If we have a list we need to iterate it safely (as we’ll be deleting entries). We’ll use the Apache Commons BeanUtils class to extract the property value from each result object as it both keeps our code light and copes with nested property specifications for us. We’ll create an appropriate Comparable for both sides of the test – using the plain strings for lexical comparisons and BigDecimal for anything numeric. Finally, if our comparison hits a match, we remove that element from the list:-

public static void applyFilter(ResultsFilter filter, Object obj) {
    try {
        // Try to locate a list at the top-level of the response
        List filterableList = null;
        for(Method getter : obj.getClass().getMethods()) {
            if(List.class.isAssignableFrom(getter.getReturnType()) &&
                    getter.getParameterCount() == 0) {
                filterableList = 
                    (List)getter.invoke(obj, (Object[])null);
            }
        }

        // If we have a list, apply the filter to each element
        if(filterableList != null) {
            int i = 0;
            while(filterableList.size() > i) {
                try {
                    // Use BeanUtils to pull the property out
                    String value = BeanUtils.getProperty(
                        filterableList.get(i++), filter.getProperty());

                    // Use BigDecimal for numerics, raw string otherwise
                    Comparable ruleValue = 
                        filter.getCompareAs().equals(ComparisonType.NUMERIC) ?
                            new BigDecimal(filter.getValue()) :
                            filter.getValue();
                    Comparable thisValue = 
                        filter.getCompareAs().equals(ComparisonType.NUMERIC) ?
                            new BigDecimal(value) :
                            value;

                    // Perform the approopriate comparison
                    boolean hit = false;
                    switch(filter.getComparison()) {
                        case EQUAL :
                            hit = ruleValue.compareTo(thisValue) == 0;
                            break;
                        case NOT_EQUAL :
                            hit = ruleValue.compareTo(thisValue) != 0;
                            break;
                        case GREATER_THAN :
                            hit = thisValue.compareTo(ruleValue) > 0;
                            break;
                        case LESS_THAN :
                            hit = 0 > thisValue.compareTo(ruleValue);
                            break;
                    }

                    // Remove if the filter applied
                    if(hit) {
                        filterableList.remove(--i);
                    }
                } catch(Exception e) {
                    // TODO: Log
                }
            }
        }
    } catch(Exception e) {
        // TODO: Log
    }
}

Finishing touches

All that remains is to add our new Interceptor class to the outbound interceptor chain in our Spring beans.xml file:-

<cxf:bus>
    <cxf:outInterceptors>
        <bean id="resultsFilterInterceptor" 
              class="com.devsumo.quoteservice.ResultsFilterInterceptor"/>
    </cxf:outInterceptors>
</cxf:bus>

Our filters are now applied and the sample request earlier to filter by volume now returns 5Kb rather than 400Kb.

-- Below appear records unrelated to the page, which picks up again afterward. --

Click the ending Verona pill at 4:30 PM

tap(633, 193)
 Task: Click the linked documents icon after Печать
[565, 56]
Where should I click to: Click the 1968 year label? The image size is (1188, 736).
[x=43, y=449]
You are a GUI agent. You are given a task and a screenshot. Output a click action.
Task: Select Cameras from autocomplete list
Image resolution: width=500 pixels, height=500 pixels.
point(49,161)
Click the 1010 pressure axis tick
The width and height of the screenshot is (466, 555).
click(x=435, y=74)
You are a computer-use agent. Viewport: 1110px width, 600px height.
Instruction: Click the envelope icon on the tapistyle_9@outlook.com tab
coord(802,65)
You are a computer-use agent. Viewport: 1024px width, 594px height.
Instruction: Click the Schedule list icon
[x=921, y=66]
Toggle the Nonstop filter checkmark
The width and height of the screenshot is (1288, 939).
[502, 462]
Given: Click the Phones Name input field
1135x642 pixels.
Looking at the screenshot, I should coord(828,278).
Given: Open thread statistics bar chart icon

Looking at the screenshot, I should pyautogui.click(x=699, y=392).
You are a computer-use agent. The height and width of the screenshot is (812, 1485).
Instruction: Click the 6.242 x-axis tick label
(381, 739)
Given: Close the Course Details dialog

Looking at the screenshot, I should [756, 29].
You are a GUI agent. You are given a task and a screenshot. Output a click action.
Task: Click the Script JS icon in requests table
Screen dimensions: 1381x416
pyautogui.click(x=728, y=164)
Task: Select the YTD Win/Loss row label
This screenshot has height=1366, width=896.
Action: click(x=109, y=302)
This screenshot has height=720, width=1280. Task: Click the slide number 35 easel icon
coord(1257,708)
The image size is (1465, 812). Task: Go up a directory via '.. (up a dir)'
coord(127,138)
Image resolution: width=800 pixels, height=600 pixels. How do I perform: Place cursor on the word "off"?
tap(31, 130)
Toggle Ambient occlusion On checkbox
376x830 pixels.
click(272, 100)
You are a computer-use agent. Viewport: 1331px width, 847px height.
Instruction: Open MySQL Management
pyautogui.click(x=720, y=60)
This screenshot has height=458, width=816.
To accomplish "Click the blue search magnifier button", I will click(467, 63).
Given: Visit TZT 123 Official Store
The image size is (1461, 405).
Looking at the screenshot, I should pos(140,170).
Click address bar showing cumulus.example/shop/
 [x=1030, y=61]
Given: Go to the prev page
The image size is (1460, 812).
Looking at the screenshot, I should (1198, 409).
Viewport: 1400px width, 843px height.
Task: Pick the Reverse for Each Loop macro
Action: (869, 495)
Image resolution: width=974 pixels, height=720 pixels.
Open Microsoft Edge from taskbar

As with the XSLT approach, there are drawbacks to this approach too. The main one is that our property specification relates to the underlying object model rather than the WSDL model exposed to the consumers. This could become an issue in cases where the XML bindings are heavily customised. There’s also a lot of scope to extend this mechanism – handling dates, timestamps and other types, regular expression matching, combinatorial logic, etc. and while this is a good thing in some respects we need to guard against building something as complicated as XSLT would have been for the consumers in the first place.

Our implementation is a little rough-and-ready and would undoubtedly benefit from such nice touches as null checking and error handling, but it serves to illustrate how easy it can be to introduce a generic filtering mechanism for heavy result sets; a mechanism which doesn’t contaminate or complicate the testing of the core business logic we’re exposing and which meets simple client needs in a simple and understandable way.